You joined General Atlantic a few years ago. How has it been to go from working at biopharma companies to investing in companies and advising them?
It has really been a blessing. It gives me an opportunity to have a portfolio, so I have the chance to work with lots of companies, lots of smart management teams and leaders. Investing is a new space for me, so I’m learning every day, which I really love. I do miss operating sometimes, but generally this allows me to help a lot of companies, and still have the opportunity to have a hand in Life Science Cares and the other things I do.
When you started Life Science Cares, what were you envisioning? What need were you trying to fill?
I knew I wanted to do something based on service. I realized that people didn’t appreciate how the life sciences community was involved in giving back to the needs of the city and the greater Boston area. I really thought there was something we could do to show that we have an amazing group of people in our industry who really care about the world, not just with the work they do every day to create new medicines, but also the issues of the community as it sits today. The idea was, let’s put this really talented group of people together to see if we could make a difference against poverty. People have graciously said I’m in, what can I, what can my company do to help? And now we have locations throughout the country.
What are some of the successes of it as you see them?
Today we have 22 partners in Boston alone, and I’m not including the other affiliates. One is an organization called Food for Free, which is a Cambridge-based organization that repurposes food that would otherwise be thrown away and provides it to people who are hungry that day. They had no connection to the industry. We helped them to at first get connected to the larger companies in Cambridge and their food service organizations so that they could access food from the cafeterias, and then we helped them to get a better facility with more space on the Biogen campus for their new operation. And then we helped with a whole new volunteer effort.
How has the organization itself or its mission changed since it was founded in 2016?
I probably didn’t think big enough. I just thought, hey is anyone going to listen to me? But it’s caught on. And now we’re at the point of thinking about, what would it take to take Project Onramp from 100 or so students a summer to 1,000? That’s a way to really impact the diversity and the overall workforce of our industry if we could do that on an annual basis.

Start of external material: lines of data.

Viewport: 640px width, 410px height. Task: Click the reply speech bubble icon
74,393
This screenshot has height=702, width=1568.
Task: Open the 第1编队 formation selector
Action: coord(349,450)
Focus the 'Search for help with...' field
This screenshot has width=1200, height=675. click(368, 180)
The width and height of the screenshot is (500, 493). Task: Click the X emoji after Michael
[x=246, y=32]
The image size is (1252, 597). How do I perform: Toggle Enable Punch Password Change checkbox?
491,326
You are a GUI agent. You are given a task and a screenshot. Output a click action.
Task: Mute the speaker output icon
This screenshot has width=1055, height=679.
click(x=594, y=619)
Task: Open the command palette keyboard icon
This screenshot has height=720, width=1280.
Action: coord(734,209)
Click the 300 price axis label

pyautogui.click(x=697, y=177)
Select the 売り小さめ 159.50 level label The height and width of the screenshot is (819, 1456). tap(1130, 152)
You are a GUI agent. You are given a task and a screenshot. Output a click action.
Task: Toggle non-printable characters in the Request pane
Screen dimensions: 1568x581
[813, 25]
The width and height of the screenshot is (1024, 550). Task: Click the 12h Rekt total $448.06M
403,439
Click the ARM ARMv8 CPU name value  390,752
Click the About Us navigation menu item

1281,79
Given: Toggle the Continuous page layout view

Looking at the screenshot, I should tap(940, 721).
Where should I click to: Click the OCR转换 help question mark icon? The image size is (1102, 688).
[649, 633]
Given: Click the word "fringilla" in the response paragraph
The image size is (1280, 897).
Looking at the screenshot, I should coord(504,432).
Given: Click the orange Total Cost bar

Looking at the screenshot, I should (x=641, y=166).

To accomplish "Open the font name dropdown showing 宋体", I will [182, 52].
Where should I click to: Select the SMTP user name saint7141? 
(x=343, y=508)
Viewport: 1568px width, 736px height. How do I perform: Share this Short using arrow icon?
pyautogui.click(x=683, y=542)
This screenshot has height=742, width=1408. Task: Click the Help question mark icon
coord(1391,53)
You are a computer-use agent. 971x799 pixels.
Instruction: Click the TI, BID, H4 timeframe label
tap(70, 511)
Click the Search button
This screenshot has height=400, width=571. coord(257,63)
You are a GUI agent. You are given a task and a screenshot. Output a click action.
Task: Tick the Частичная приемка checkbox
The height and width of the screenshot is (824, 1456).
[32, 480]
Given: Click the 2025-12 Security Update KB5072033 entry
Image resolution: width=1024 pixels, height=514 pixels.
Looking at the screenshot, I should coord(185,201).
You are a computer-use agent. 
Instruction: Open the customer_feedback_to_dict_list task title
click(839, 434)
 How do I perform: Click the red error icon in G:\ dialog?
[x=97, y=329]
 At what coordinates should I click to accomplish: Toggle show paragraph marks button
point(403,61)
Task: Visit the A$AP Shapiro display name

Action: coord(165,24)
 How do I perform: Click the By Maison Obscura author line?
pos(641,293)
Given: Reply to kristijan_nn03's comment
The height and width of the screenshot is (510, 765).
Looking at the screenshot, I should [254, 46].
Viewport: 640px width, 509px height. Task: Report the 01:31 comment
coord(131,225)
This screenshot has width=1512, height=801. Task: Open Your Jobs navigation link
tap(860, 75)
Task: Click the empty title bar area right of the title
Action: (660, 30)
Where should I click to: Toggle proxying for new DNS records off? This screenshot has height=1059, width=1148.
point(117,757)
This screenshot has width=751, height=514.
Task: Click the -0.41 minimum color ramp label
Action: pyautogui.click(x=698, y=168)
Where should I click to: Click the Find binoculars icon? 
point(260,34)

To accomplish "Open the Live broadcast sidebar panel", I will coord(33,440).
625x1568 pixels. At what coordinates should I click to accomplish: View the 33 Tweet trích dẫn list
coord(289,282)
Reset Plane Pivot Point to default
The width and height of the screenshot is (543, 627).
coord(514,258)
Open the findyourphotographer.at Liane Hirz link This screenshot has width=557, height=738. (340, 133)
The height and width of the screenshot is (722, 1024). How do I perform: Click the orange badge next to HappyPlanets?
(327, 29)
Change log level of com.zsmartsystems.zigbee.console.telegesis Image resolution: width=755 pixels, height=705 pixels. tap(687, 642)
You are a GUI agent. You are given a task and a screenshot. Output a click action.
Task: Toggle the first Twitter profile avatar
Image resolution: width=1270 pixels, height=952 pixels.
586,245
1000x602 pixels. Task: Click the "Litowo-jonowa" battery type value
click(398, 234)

We see in places like the Bay Area or Boston and Cambridge where these thriving companies and thriving neighborhoods of these companies are next to neighborhoods where people aren’t getting those benefits and sometimes suffer the consequences in terms of rising rents. Those are forces bigger than any one company can address, but what more can companies themselves or the industry do around that?
There’s always more that all of us could be doing. But what I would say is that the large companies in our industry are tremendously generous with their time, with their money, but there aren’t that many large companies in our industry. Most of the companies are small, not profitable yet, and most of them don’t have the resources to have significant philanthropic efforts. And the beauty of Life Science Cares is, we work for all of the companies, both the large and the small, and we provide a vehicle for these companies to give back.